2020年3月26日,浙江大学郭国骥团队在nature发表了人类单细胞水平的细胞景观。鉴定了60种人体组织样品涵盖八大系统的人类细胞图谱分析涉及人体100余种细胞大类和800余种细胞亚类。建立了70多万个单细胞的转录组数据库,基于该数据库,团队开发了scHCL单细胞比对系统用于人体细胞类型的识别,并搭建了人类细胞蓝图网站HCL(国家基因库镜像HCL)。
这么大规模的单细胞测序,细胞类型的鉴定肯定是一道亮丽的技术风景。同时,人类的细胞图谱的绘制对以后人类细胞类型的鉴定也定有他独特的借鉴意义。那么,文章中是如何鉴定的呢?
文章中有更为详细的描述,实现细节在R包https://github.com/ggjlab/scHCL中以及在线http://bis.zju.edu.cn/HCL/blast.html中。在线版的界面如下:
界面清晰明了。我们用scHCL来尝试做一下细胞类型的鉴定。
library(scHCL)
library(Seurat)
library(tidyverse)
# hcl_lung is an example expression matrix from HCL project.
> data(hcl_lung)
> dim(hcl_lung)
[1] 2884 80
# 2884 genes expression value of 80 cells
# scHCL has two parameters , single cell expression matrix(scdata) and
# the number of most similar cell types
> hcl_result <- scHCL(scdata = hcl_lung, numbers_plot = 3)
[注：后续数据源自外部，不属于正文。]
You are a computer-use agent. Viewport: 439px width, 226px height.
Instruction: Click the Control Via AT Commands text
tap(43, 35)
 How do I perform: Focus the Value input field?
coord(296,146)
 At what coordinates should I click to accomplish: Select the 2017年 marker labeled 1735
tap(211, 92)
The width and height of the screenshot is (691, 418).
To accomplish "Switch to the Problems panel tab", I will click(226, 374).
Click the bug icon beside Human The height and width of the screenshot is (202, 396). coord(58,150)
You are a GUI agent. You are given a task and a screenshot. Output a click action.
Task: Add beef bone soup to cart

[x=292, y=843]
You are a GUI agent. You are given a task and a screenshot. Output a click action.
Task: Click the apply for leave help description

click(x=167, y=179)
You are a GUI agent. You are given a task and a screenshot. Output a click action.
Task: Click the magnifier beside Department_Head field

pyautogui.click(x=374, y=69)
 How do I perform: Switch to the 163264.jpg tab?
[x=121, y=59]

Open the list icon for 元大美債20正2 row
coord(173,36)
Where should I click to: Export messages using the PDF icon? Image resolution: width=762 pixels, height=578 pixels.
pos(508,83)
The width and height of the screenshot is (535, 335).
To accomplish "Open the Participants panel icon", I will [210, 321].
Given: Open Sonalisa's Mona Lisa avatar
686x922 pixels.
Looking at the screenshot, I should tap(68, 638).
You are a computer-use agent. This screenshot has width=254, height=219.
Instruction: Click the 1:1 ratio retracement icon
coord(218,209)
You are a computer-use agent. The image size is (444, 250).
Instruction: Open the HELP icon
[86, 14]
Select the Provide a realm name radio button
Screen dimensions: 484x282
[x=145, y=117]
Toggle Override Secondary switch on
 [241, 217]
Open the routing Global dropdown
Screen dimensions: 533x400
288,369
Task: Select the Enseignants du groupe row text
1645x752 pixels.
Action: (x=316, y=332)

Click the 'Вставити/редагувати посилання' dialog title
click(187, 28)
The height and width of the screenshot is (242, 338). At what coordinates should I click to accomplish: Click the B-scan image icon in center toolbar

head(hcl_result$scHCL_probility)
Cell Cell type Score
1 E18_2_C06 Stratified epithelial cell (Adult-Trachea2) 0.07423052
2 E18_2_C06 Epithelial cell_MSMB high (Adult-Trachea2) 0.06744750
3 E18_2_C06 Basal cell_KRT6A high (Adult-Trachea2) 0.07889934
4 E18_2_C07 Zona fasciculata cell (Fetal-Adrenal-Gland2) 0.05358975
5 E18_2_C07 Intra-adrenal chromoblast (Fetal-Adrenal-Gland4) 0.05475451
6 E18_2_C07 Unknown (Fetal-Muscle1) 0.05533774
每个细胞亚群有三种可能,当然我们需要深入的探索一下,于是推出了shiny程序:
# open shiny for visualize result for scHCL
scHCL_vis(hcl_result)
那如何使用我们自己的数据呢?
我们先看一看,R包自带的参考数据集的信息。
rm(list=ls())
library(scHCL)
load("C:\\Users\\Administrator\\Desktop\\scHCL-master\\data\\ref.expr.rda")
ref.expr[1:4,1:4]
M2 Macrophage(Adult-Adipose1) Stromal cell(Adult-Adipose1) Adipocyte_SPP1 high(Adult-Adipose1) Mast cell(Adult-Adipose1)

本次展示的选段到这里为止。